De son côté, le ministère de la Sécurité publique compte « mieux outiller » les policiers afin de s’assurer qu’ils mènent une « intervention adéquate et adaptée en matière d’agression sexuelle ».
Exploitation sexuelle
Le ministère mettra sur pied une structure de coordination policière à la Sûreté du Québec et confiera à une équipe intégrée la mission de lutter contre les réseaux de proxénétisme et de traite de personnes à des fins d’exploitation sexuelle. Pour sa part, le ministère de la Justice offrira une formation traitant spécifiquement des poursuites en matière d’exploitation sexuelle aux procureurs aux poursuites criminelles et pénales.
La Stratégie gouvernementale pour prévenir et contrer les violences sexuelles 2016-2021 est pratiquement muette sur les violences sexuelles au sein des communautés autochtones. Le gouvernement a préféré traiter un « ensemble d’enjeux sociaux autochtones », y compris les violences sexuelles, dans un « Plan de développement social » qui sera dévoilé ultérieurement.
Stratégie attendue
Le Conseil des ministres a approuvé la Stratégie — et les sommes d’argent nécessaires à sa mise en oeuvre — mercredi. Le gouvernement libéral comptait la dévoiler « au cours des prochaines semaines », mais a accéléré le pas après la mise au jour de cas d’agressions sexuelles alléguées sur le campus de l’Université Laval et de l’« affaire Sklavounos ». Pour gagner du temps, la ministre responsable de l’Enseignement supérieur, Hélène David, avait éventé une section du document il y a une semaine en annonçant l’élaboration d’une politique-cadre ou d’une loi-cadre visant à forcer « les établissements à identifier et à mettre en place des moyens structurants de prévention et d’intervention en matière de violences sexuelles ».

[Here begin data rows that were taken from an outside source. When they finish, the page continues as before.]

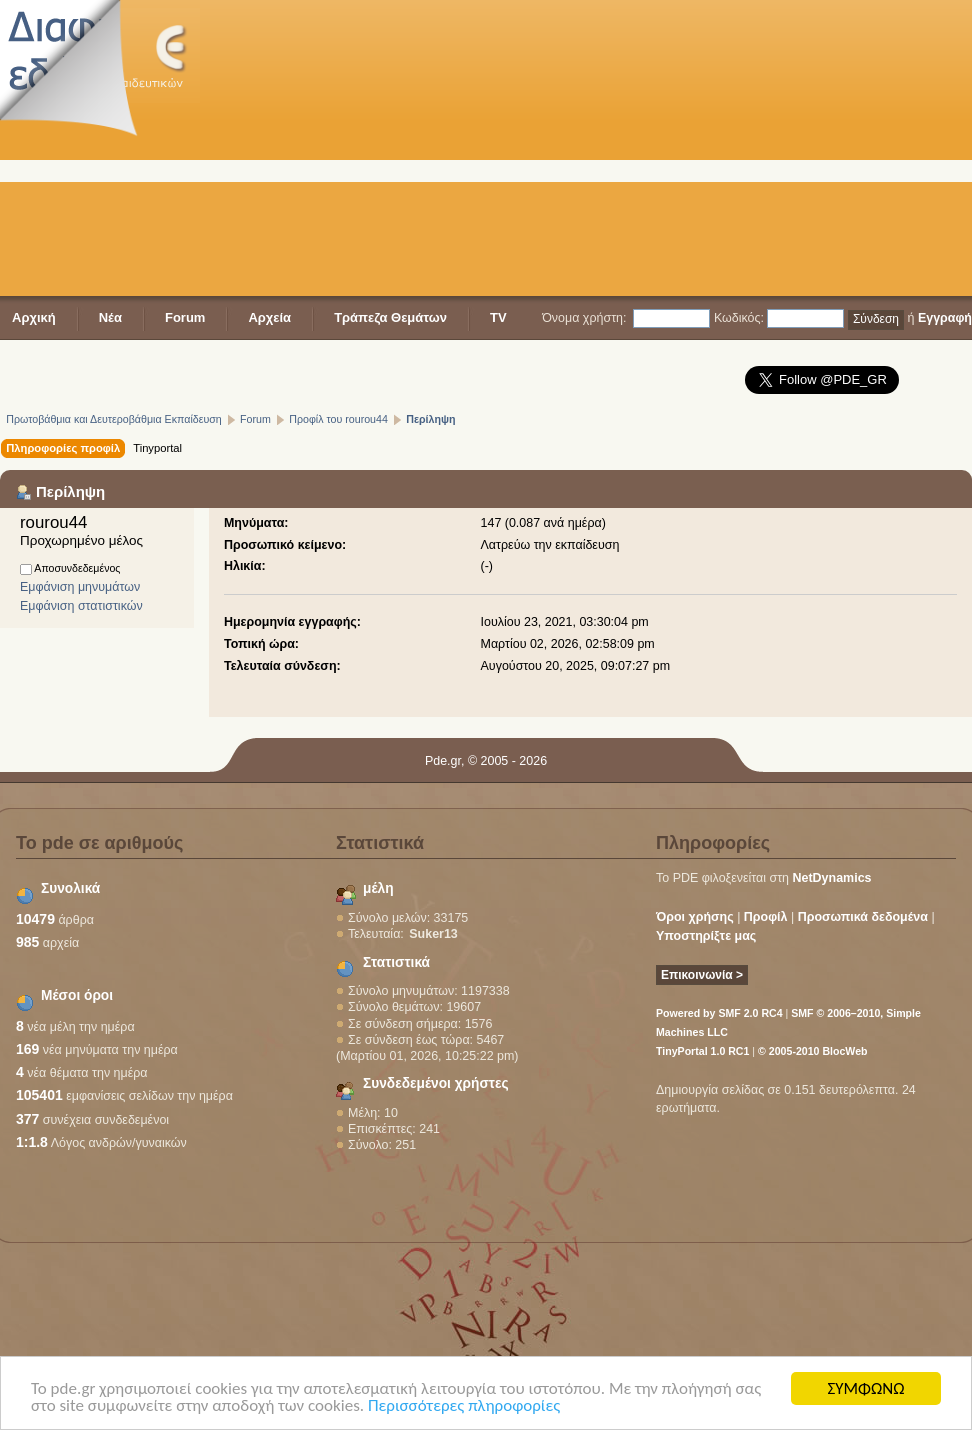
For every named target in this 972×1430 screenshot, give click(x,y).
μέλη (378, 888)
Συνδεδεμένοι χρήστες (436, 1083)
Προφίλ (766, 917)
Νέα (110, 317)
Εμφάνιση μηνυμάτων (80, 587)
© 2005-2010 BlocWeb (812, 1051)
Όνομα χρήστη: (584, 318)
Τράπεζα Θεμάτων (390, 317)
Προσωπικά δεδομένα (863, 917)
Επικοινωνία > (702, 975)
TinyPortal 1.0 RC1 (702, 1051)
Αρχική (34, 317)
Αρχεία (269, 317)
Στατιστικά (396, 962)
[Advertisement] (506, 150)
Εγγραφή (945, 318)
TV (498, 317)
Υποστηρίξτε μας (706, 936)
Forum (185, 317)
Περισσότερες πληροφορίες (464, 1406)
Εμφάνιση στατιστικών (81, 606)
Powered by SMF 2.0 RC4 (719, 1013)
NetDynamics (832, 878)
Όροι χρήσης (695, 917)
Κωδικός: (739, 318)
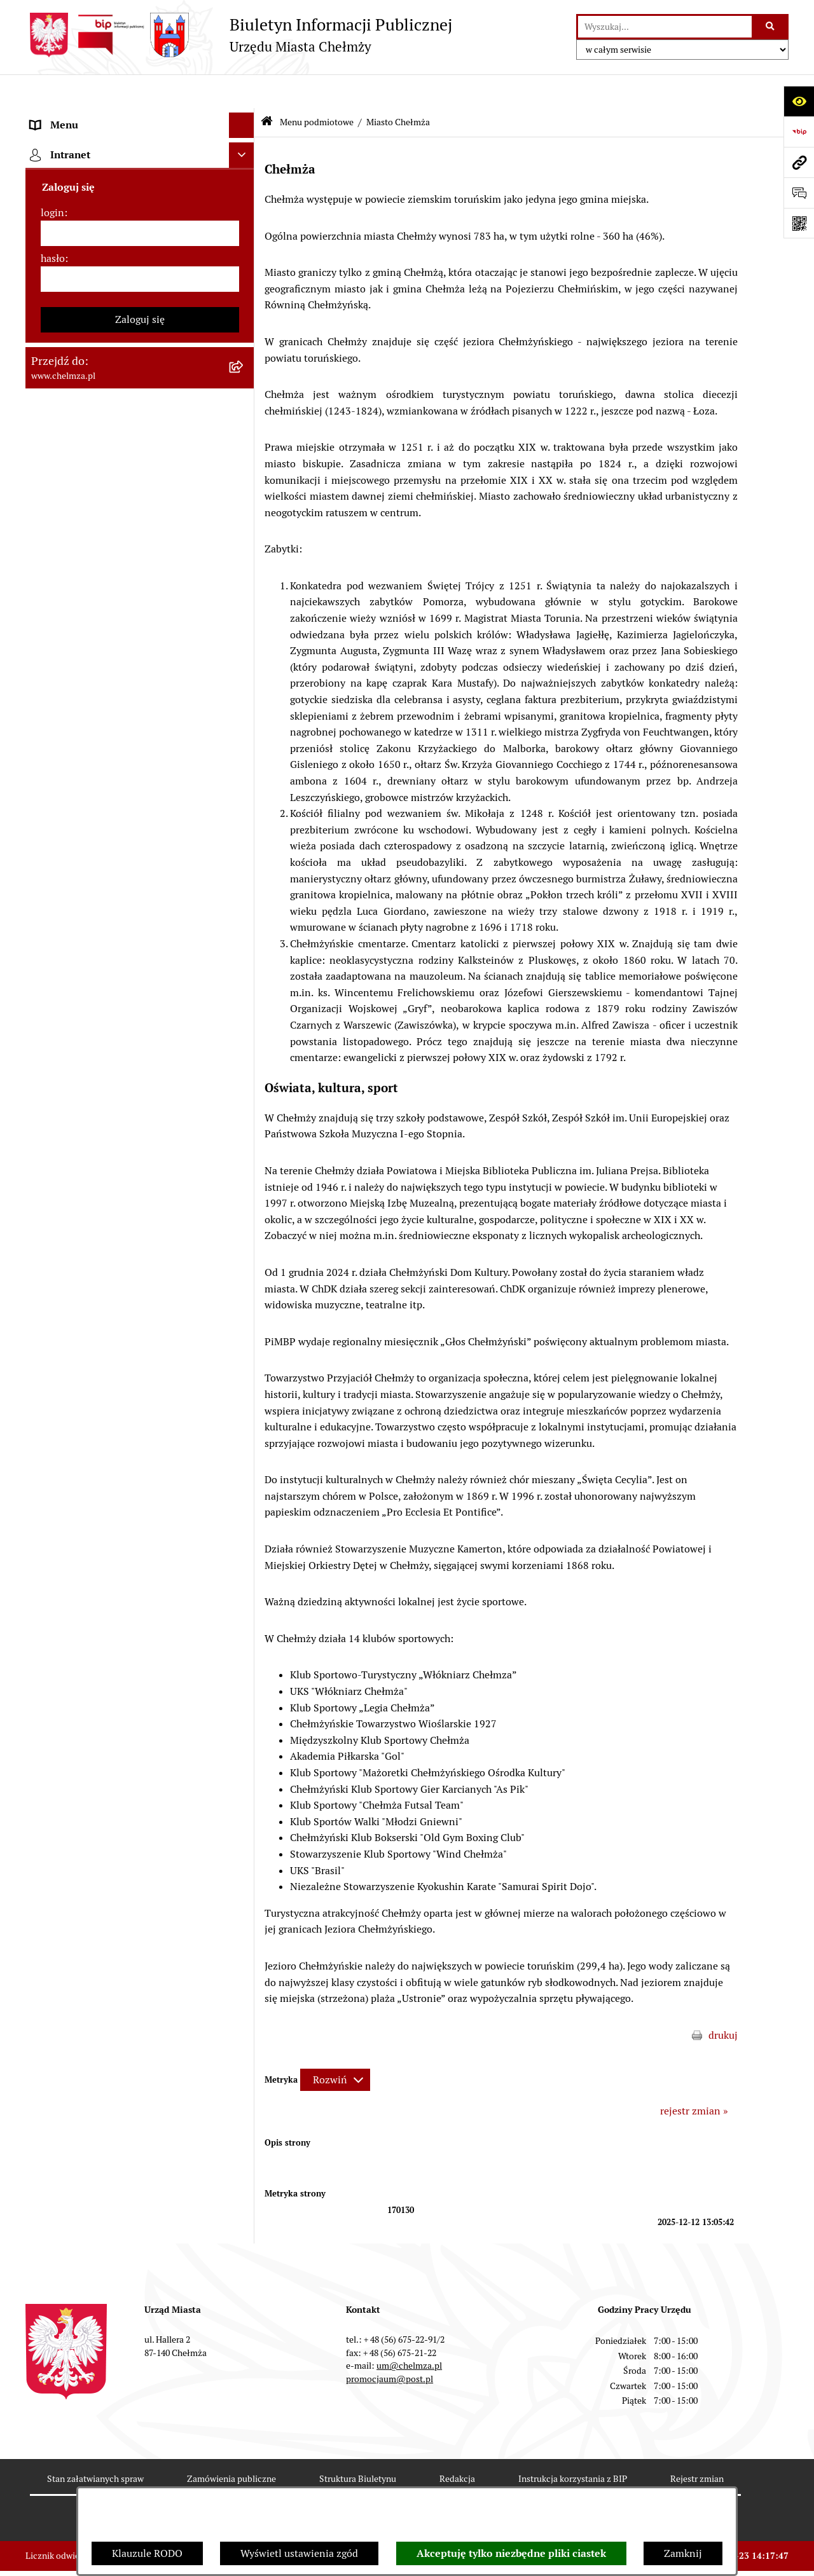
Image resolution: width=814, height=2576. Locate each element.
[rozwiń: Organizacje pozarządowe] (244, 723)
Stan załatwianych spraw (95, 2444)
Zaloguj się (140, 1868)
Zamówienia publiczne (231, 2444)
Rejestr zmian (697, 2444)
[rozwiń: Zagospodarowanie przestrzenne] (244, 906)
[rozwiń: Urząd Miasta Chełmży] (244, 285)
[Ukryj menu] (241, 91)
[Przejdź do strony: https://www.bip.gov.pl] (798, 131)
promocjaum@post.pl (389, 2344)
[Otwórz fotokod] (798, 223)
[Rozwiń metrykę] (335, 2046)
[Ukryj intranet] (241, 1703)
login (52, 1761)
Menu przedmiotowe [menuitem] (78, 1622)
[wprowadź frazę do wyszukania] (665, 26)
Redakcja (457, 2444)
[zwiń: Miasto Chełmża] (244, 184)
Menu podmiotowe (317, 87)
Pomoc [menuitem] (46, 1648)
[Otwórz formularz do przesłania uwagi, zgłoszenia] (798, 192)
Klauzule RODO (147, 2553)
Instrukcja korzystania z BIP (572, 2444)
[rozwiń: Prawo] (244, 386)
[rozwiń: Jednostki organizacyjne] (244, 419)
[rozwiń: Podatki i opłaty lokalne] (244, 622)
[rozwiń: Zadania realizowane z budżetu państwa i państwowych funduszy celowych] (244, 1341)
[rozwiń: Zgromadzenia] (244, 1041)
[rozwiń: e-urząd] (244, 318)
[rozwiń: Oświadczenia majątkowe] (244, 805)
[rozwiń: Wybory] (244, 655)
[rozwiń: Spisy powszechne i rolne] (244, 1406)
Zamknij (683, 2553)
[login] (140, 1782)
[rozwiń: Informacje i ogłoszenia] (244, 839)
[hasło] (140, 1827)
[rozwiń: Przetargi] (244, 453)
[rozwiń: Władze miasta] (244, 251)
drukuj (723, 2001)
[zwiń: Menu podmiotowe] (244, 117)
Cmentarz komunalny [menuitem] (80, 1673)
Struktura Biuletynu (357, 2444)
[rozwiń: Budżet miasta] (244, 487)
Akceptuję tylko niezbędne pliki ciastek (511, 2553)
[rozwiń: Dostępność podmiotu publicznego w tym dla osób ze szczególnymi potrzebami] (244, 1176)
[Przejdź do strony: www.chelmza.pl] (798, 162)
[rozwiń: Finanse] (244, 588)
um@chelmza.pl (409, 2332)
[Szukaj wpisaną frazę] (771, 26)
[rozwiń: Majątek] (244, 554)
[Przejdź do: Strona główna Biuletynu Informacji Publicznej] (267, 88)
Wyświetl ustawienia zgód (299, 2553)
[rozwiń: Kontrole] (244, 873)
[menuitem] (139, 150)
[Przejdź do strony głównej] (238, 35)
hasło (53, 1807)
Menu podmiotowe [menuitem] (73, 116)
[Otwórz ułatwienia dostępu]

Deux ans après le coup d’envoi du mouvement #AgressionNonDénoncée, Mme Thériault s’attellera à réaliser la Stratégie gouvernementale pour l’égalité entre les femmes et les hommes. « Je veux tous qu’on puisse se promener dans une société qui est saine où on va arrêter la culture du viol et de la banaliser », avait-elle déclaré lors d’une manifestation contre la culture du viol mercredi soir à Québec. Puis, elle avait également lancé « Je suis féministe ».